Dated : 20080228
Things to do
- Read “The Goal” by Eliyahu Goldratt.
- Become an expert in using MS Excel & MS Project.
- Reread “The Exceptional Presenter” by Timothy J. Koegel.
- Prepare for case interviews
I have decided that i will prepare a list of things to do every month and try to complete those by the same day of the next month. This list is to keep me focused and not just starting new things and then leaving them half way or in some cases not beginning them at all.
Decision Time
There are more than many analytical & heuristic models to resolve conflict between mutually exclusive alternatives, and i know some if not all of them. But when it comes to making a decision about the internship that i must undertake, these decision making techniques fail me. As i stated earlier now is the time to decide between two internship offers that i have.
I was dumbfounded on how to make up my mind. I weighed whether i go for the function i want to perform or the domain\industry i want to work in, i weighed the long term implications of being in these vastly different careers if these internships turn into full time jobs, i weighed the probability of my internship turning into a full time position, i weighed the future prospects of these companies, i weighed the full-time 6 figure salary in one to the leisure and work-life balance of the other and i finally weighed the future prospects of the industries in general that i will be part off by taking these internships and i weighed all of these again and still no answer.
I talked to my parents, as it was as if a curtain was lifted off my mind and I used the simplest decision making tool known to man. I listened to my heart and simply decided to take my first steps into working for a top 5 technology consulting firm.
Momentum
Do you believe in that there are good times and bad times, that sometimes things just fall into place and sometimes they unravel uncontrollably into a whole lot of mess and above all that there is a certain momentum to victory and to defeat too.

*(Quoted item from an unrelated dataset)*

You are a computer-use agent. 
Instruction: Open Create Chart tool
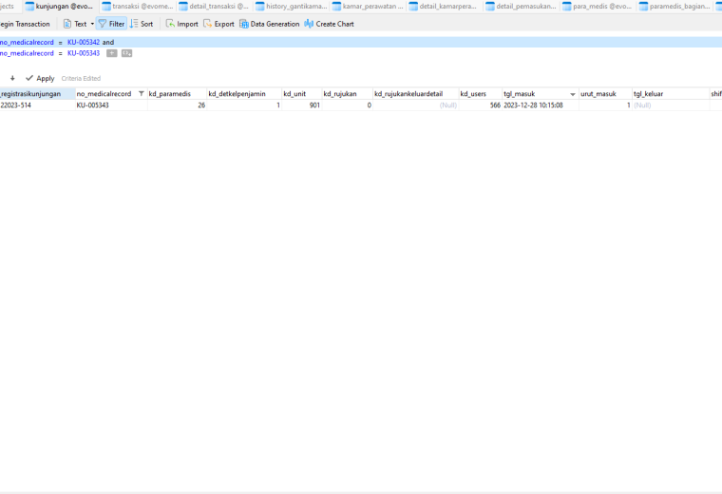coord(330,24)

The past six months have been very hectic for me but i had the most troubling time in the past two months. I have been searching for summer internship. Being an international student in a US MBA program, there are only a few companies that are willing to offer you the job and this is mainly due to problems associated with work authorization. So i gave a couple of interviews on the b-school campus in November and December and got rejected on both the occasions. The mistake was mine. In one case i made a grave mistake of not faking enthusiasm for the job(i was interviewing because this was supposed to be my safety job, my fall back option) and in the other case i was not really prepared. I babbled on in response to questions and simply messed the whole thing up. Soon the winter break began and tension mounted, i began applying frantically to very many companies through their websites but no use, no response from anyone. As the b-school reopened i began applying through campus career services again. For almost a month nothing happened, no interview calls nothing. I was losing my interest in studies, food had lost it’s taste and sleep no longer felt soothing. I seem to have forgotten the simple pleasures of life. The cold mid-west weather did not help things.
Unexpectedly, very close to the end of January i received an email from my college professor regarding a research position in the college, asking me whether i was still interested in the position and if i was, then it was mine. This was the turning point. I took the research position. I then got a call to interview in the company that i can simply call my dream company. I gave 4 consecutive interviews for my dream company on a single day and i got the summer internship with a nice little joining bonus and a sweet pay. I also interviewed in the same week for another company, and this interview also went very well, i was well prepared for it and i was confident that it would go well, not because i was well prepared but because other things were going well. That certain momentum that i spoke about earlier.
I have observed throughout my small life that i have always had these dry and wet spells, when i feel trapped in a dungeon and everything i do only, leads me only deeper into the dungeon and then out of nowhere a thin ray of light appears and i climb up this rope into the light.
P.S. I heard back from the other company i interviewed with and now i am facing the problem of plenty and it is still not a bed of roses.